I should take meds regularly, eat healthy and exercise.
Actually, this goal has been messed up from the start of the year. On the 1st of January, until now, I am sick. I had tonsillitis and skin allergies. First day of the year, I am absent.
Anyway I’m hoping to get well soon.
Another challenge I had last year is my finances. I had to borrow money to cover my daily expenses. I have no income for almost 4 month yet I have to spend a lot for my health and also for my baby.Because of that I have to be thrifty. I need to save and pay out all debts as soon as possible. I also have to earn more. I guess 30 mins to an hour over time wouldn’t be so bad for me to do.
I also considered bullet journaling on my 2018 goals. I guess it is necessary for me to be more focused and organized with what I do. Imagine, if I am focused enough I can hit my targets at work which can give me more earnings.I am hoping that having a bullet journal can help me achieve all my goals this year. I also have blog goals. My goal is to be more consistent with posting. I just recently decided to combine my bitcoin blog and my personal blog in one so I can easily manage making a post.
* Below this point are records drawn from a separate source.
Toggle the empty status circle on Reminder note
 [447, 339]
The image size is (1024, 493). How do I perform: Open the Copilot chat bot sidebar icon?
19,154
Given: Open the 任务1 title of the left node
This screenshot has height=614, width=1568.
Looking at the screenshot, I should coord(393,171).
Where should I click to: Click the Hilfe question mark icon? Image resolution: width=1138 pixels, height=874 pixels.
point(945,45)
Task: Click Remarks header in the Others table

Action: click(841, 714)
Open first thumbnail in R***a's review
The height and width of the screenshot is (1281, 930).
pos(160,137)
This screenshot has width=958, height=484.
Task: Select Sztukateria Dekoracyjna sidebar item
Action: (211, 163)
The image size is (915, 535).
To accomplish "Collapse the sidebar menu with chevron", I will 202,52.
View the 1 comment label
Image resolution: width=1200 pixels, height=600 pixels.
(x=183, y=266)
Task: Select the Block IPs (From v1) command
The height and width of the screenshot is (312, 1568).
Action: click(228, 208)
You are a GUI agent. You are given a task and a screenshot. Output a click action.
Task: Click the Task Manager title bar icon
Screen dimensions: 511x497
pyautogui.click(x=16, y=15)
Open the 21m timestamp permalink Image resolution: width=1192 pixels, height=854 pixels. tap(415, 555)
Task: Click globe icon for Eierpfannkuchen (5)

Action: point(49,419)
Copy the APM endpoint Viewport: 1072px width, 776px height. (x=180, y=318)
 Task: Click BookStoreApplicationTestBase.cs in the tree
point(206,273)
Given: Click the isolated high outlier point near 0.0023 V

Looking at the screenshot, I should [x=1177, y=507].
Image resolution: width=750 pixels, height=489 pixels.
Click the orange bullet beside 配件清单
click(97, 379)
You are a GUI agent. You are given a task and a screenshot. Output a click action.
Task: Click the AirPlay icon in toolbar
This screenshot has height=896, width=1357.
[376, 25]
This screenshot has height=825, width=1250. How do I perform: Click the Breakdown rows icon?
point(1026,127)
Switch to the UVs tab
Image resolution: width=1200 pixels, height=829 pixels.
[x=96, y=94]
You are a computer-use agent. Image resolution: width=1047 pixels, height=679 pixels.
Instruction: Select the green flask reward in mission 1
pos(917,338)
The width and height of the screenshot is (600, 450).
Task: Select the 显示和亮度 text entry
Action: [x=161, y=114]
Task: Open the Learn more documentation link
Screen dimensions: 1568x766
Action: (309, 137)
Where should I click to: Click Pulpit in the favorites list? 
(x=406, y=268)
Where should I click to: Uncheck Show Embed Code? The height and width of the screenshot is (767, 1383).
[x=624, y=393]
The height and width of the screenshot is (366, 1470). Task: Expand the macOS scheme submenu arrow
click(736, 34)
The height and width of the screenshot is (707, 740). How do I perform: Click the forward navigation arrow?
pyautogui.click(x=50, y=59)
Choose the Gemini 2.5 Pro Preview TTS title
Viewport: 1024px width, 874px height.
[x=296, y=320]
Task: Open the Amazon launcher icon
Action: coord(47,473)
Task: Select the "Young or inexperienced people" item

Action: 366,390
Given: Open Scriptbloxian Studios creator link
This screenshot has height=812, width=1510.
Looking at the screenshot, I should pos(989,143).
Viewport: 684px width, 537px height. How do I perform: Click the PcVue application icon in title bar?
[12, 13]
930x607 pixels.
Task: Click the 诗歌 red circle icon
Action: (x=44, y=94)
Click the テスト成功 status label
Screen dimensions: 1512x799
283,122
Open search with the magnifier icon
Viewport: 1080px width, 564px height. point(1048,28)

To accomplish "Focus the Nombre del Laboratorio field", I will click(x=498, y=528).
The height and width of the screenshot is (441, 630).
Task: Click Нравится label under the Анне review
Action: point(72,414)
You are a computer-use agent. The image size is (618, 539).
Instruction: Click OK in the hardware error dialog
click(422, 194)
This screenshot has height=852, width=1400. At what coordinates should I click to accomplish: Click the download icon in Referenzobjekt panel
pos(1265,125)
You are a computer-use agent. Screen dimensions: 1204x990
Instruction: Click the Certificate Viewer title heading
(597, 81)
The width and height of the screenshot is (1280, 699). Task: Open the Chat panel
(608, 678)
I always loved blogging even though my blog isn’t loving me back.
I want to focus on my relationship with all the people around me too. Sometimes I feel like I lacked attention to my kids. It also seemed like I am no longer socializing with my very few friends.
My mom is strict when it comes to going out. I always tend to lose communication with my friends and soon will lose them completely because I am not being able to join them anymore. I’m really shy chatting them online when I haven’t seen them for awhile. I guess I should change that.
By the end of this year I should be able to reach my goals. I know it’s hard but there’s no harm in trying.
Hope we all have a good year!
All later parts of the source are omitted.